Exercise goal: Copy these lines over word for word.

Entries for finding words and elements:
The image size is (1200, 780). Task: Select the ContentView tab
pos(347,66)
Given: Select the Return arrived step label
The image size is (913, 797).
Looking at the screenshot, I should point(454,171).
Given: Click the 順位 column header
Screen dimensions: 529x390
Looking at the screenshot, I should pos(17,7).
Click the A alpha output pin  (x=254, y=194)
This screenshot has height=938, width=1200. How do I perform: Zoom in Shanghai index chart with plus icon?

Exercise answer:
The image size is (1200, 780). Task: Select the ContentView tab
pos(347,66)
Given: Select the Return arrived step label
The image size is (913, 797).
Looking at the screenshot, I should point(454,171).
Given: Click the 順位 column header
Screen dimensions: 529x390
Looking at the screenshot, I should pos(17,7).
Click the A alpha output pin  (x=254, y=194)
This screenshot has height=938, width=1200. How do I perform: Zoom in Shanghai index chart with plus icon?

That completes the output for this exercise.